When police arrived at the school, Roberts “became disorganized” and opened fire, shooting the girls and then himself, according to police.

Emma, Marian and Barbie’s baby sister escaped the schoolhouse before the rampage began.

Emma, described as a “happy-go-lucky” little girl, hasn’t quite faced the reality of losing her sister, said King, who used to work at Fisher’s greenhouse.

“We need to let her know we’re glad she got out,” King said.

King visited the Fishers this week and said Emma was talkative.

The second girl laid to rest Thursday was Marian.

Amish funerals are by invitation only, and Rhoads did not ask to be invited.

According to Amish custom, Rhoads said, the girl’s body would have been laid out for viewing. The mother would reach out and touch the body and then ask younger children also to touch the dead girl’s hand or face.

Rhoads said mothers will say to the children, “See, it’s cold. She’s in heaven now.”

The ritual tries to help the younger children understand the person is gone and they should not expect to see their sister again.

At the cemetery, family and friends shovel the dirt onto the casket after it is lowered in the ground, finalizing the goodbye by closing the grave themselves, Rhoads said.

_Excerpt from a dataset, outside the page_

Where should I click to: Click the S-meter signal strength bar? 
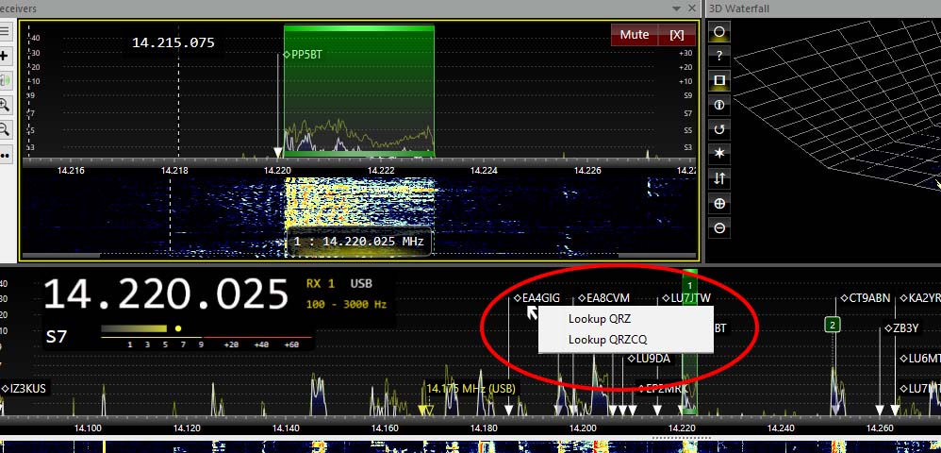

By the time of the final funeral procession for sisters Mary Liz, 8, and Lena Miller, 7, the media frenzy had calmed.

But it was the largest convoy of the three, with 47 buggies trailing the hearse that carried the girls’ bodies to the cemetery around 4:50 p.m.

A 6-year-old girl wounded in the shootings was taken off life support Tuesday and moved from a hospital to her family’s home. State police could not confirm Thursday whether the girl had died.

Leroy Zook, Emma Mae’s father, said he did not realize just how strong the community was until this week, when everyone came together to offer aid and comfort.

They’ll survive together.

“We support each other through prayer,” King said. “I think we’ll make it. Life will go on. It won’t be the same, but it will go on.”


Brett Hambright and Jennifer Todd contributed to this story.